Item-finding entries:
— START —

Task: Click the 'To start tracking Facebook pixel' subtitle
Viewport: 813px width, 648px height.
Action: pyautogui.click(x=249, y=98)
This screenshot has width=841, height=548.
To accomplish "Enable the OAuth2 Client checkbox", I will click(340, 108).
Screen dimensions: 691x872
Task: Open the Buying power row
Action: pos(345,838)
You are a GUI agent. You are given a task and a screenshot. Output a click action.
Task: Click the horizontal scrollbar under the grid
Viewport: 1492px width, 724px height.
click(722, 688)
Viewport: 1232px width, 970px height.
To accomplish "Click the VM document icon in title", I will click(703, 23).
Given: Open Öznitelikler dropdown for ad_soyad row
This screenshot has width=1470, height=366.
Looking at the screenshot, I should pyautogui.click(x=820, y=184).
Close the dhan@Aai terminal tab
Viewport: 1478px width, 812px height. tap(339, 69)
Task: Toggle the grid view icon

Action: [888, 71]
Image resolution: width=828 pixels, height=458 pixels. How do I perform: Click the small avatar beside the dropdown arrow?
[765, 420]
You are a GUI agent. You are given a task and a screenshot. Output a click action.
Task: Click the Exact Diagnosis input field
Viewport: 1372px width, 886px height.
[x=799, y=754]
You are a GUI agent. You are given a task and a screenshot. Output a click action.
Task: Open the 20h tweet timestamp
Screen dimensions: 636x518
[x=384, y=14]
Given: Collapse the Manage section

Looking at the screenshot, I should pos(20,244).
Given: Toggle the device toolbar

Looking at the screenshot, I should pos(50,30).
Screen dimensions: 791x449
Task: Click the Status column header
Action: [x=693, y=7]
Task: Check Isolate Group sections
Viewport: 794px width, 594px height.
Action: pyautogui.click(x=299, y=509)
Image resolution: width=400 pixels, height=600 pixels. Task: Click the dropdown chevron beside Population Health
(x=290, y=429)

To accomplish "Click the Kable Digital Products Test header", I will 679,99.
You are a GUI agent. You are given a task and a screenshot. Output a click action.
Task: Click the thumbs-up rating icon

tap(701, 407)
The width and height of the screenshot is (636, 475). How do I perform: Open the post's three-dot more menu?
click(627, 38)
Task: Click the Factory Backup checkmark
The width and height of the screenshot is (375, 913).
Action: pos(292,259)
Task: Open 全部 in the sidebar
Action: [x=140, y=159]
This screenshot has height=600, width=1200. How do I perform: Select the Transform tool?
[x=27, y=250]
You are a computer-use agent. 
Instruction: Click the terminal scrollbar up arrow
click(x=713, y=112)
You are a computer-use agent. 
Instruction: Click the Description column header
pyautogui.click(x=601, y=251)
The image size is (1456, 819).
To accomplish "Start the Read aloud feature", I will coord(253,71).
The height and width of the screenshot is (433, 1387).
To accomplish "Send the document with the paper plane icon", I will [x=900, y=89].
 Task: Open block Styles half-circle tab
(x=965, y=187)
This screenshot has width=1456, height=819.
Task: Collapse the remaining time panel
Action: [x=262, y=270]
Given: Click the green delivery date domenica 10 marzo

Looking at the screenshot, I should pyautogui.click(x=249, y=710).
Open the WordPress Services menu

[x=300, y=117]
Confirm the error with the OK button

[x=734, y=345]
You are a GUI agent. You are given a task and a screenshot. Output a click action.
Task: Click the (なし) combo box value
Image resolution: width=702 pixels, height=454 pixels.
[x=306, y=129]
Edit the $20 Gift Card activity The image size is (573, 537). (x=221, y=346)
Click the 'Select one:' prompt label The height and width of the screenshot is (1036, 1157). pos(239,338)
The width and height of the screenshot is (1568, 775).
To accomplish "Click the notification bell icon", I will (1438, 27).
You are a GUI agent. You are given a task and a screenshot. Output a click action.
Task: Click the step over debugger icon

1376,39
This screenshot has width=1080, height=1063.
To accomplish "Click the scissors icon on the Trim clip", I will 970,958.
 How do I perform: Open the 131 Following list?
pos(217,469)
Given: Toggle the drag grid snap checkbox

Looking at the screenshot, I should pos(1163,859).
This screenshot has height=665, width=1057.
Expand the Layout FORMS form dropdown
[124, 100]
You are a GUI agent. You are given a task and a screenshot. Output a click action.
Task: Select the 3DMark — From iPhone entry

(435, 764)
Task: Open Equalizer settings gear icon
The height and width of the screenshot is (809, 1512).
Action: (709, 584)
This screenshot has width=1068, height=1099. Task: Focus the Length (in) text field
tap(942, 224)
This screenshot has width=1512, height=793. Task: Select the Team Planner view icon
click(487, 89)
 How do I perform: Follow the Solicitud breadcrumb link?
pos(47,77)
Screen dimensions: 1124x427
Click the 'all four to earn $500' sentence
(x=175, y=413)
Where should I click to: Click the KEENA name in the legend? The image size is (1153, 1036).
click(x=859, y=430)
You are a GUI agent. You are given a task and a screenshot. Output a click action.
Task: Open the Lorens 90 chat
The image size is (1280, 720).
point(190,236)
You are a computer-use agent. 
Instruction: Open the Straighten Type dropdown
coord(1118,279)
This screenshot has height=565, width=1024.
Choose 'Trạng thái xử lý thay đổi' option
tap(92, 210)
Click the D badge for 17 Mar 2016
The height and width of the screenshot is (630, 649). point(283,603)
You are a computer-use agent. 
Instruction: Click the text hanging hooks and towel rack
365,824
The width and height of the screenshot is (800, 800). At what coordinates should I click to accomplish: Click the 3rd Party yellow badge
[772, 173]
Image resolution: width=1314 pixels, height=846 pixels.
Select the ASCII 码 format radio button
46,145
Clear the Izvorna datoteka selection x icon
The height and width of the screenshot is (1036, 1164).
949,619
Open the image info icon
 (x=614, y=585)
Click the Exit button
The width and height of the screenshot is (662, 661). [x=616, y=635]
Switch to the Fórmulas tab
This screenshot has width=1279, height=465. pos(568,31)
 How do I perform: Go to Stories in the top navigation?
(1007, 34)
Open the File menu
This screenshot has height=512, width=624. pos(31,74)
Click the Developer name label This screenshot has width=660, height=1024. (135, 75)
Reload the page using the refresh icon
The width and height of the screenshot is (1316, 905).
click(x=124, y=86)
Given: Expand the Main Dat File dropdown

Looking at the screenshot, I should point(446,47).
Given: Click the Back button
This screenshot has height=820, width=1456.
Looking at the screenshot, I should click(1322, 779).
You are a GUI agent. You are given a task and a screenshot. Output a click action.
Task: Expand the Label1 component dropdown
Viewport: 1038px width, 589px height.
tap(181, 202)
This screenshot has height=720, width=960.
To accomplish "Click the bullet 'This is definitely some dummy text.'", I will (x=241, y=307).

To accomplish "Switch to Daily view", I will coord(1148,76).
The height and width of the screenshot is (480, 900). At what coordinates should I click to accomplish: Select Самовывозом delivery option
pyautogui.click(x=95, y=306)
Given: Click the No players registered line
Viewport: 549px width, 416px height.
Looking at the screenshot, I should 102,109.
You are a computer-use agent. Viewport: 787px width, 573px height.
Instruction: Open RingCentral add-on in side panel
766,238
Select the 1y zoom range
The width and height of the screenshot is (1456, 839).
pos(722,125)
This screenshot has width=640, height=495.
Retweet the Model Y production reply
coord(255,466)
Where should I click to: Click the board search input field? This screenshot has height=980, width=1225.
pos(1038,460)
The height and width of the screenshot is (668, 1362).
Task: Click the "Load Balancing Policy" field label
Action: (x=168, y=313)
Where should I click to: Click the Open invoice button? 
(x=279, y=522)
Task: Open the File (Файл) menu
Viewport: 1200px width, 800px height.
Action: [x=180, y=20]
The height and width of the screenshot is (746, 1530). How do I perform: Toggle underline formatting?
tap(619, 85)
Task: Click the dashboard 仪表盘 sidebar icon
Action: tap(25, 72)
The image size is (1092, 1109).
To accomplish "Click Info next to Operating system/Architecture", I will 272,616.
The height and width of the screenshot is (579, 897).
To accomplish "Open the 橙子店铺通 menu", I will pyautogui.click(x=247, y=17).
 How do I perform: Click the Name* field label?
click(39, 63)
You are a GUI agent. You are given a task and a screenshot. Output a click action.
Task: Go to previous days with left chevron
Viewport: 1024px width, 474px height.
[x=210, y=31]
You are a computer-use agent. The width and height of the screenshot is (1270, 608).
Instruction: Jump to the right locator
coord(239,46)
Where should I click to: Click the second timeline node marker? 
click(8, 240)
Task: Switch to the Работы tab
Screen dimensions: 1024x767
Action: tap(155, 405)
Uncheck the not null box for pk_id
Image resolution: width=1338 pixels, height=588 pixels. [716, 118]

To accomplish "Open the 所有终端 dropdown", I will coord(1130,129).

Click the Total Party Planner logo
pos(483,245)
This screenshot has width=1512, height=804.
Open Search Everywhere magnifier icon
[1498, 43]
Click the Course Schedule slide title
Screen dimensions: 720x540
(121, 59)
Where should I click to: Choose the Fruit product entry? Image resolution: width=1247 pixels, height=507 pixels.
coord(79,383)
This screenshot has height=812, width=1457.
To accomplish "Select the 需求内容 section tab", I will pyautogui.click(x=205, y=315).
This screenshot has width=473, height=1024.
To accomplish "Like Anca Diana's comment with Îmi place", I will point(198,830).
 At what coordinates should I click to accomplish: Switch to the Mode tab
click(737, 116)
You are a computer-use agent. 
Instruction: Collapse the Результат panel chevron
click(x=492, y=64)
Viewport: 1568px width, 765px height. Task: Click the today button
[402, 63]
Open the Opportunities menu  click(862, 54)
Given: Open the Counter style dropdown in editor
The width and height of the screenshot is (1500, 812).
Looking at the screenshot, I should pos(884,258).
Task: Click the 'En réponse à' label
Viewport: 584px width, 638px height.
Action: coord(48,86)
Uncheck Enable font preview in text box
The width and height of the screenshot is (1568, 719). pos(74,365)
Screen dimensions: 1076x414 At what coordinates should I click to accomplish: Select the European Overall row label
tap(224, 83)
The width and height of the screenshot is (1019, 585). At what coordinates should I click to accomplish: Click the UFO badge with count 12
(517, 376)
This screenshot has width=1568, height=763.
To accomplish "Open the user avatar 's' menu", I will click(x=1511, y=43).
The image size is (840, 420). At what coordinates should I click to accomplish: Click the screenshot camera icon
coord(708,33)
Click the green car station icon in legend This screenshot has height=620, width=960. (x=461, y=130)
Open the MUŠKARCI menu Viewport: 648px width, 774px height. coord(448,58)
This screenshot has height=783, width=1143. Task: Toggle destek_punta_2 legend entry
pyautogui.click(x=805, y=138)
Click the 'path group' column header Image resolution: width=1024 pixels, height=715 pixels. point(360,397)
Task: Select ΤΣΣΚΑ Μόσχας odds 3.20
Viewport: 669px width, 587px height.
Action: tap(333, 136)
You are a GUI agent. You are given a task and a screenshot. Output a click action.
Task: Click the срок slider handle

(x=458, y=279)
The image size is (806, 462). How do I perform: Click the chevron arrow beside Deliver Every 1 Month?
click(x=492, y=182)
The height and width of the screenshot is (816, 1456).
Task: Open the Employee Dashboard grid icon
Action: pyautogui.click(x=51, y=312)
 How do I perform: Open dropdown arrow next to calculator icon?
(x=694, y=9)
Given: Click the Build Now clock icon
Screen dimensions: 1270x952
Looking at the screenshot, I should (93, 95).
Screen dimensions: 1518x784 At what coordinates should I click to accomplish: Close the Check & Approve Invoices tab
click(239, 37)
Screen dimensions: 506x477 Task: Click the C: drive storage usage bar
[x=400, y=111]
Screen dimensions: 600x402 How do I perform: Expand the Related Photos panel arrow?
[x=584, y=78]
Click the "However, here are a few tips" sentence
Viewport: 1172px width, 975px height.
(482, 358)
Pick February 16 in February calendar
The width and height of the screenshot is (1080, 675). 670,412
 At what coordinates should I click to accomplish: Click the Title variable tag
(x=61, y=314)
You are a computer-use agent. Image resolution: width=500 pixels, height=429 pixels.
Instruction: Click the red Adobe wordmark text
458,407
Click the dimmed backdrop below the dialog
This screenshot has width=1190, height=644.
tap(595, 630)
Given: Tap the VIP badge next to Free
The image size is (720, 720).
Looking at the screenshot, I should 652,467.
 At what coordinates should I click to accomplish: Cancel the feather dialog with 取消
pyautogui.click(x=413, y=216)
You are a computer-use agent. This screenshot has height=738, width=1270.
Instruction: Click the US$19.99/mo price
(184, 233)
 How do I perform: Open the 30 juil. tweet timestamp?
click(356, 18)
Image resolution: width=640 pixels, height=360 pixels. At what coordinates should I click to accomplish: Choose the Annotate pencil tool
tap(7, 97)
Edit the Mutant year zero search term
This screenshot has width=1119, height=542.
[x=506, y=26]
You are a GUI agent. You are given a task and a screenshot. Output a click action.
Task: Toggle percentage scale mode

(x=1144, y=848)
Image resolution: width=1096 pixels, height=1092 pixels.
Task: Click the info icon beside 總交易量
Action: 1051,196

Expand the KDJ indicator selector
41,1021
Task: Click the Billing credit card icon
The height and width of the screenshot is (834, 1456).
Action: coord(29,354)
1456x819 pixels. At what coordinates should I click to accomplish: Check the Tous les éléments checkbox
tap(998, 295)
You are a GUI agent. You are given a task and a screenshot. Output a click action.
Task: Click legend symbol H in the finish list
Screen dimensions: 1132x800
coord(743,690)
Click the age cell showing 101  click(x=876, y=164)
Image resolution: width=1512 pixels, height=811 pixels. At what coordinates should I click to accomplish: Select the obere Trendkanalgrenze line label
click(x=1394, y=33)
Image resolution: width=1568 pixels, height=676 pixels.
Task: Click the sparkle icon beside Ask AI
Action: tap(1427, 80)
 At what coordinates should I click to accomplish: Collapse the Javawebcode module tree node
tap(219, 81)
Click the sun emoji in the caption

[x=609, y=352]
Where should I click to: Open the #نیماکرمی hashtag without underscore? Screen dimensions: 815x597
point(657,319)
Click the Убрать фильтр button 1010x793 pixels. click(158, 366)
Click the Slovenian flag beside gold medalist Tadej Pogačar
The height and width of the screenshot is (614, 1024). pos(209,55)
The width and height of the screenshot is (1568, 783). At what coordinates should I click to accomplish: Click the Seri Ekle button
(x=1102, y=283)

— END —

_TASK STATEMENT_
Rewrite the entries starting at the beginning and ending at the line containing "Looking at the screenshot, I should pos(20,244).", changing "terminal" to "console" and keeping everything else unchanged.

_TASK RESULT_
Task: Click the 'To start tracking Facebook pixel' subtitle
Viewport: 813px width, 648px height.
Action: pyautogui.click(x=249, y=98)
This screenshot has width=841, height=548.
To accomplish "Enable the OAuth2 Client checkbox", I will click(340, 108).
Screen dimensions: 691x872
Task: Open the Buying power row
Action: pos(345,838)
You are a GUI agent. You are given a task and a screenshot. Output a click action.
Task: Click the horizontal scrollbar under the grid
Viewport: 1492px width, 724px height.
click(722, 688)
Viewport: 1232px width, 970px height.
To accomplish "Click the VM document icon in title", I will click(703, 23).
Given: Open Öznitelikler dropdown for ad_soyad row
This screenshot has width=1470, height=366.
Looking at the screenshot, I should pyautogui.click(x=820, y=184).
Close the dhan@Aai console tab
Viewport: 1478px width, 812px height. tap(339, 69)
Task: Toggle the grid view icon

Action: [888, 71]
Image resolution: width=828 pixels, height=458 pixels. How do I perform: Click the small avatar beside the dropdown arrow?
[765, 420]
You are a GUI agent. You are given a task and a screenshot. Output a click action.
Task: Click the Exact Diagnosis input field
Viewport: 1372px width, 886px height.
[x=799, y=754]
You are a GUI agent. You are given a task and a screenshot. Output a click action.
Task: Open the 20h tweet timestamp
Screen dimensions: 636x518
[x=384, y=14]
Given: Collapse the Manage section

Looking at the screenshot, I should pos(20,244).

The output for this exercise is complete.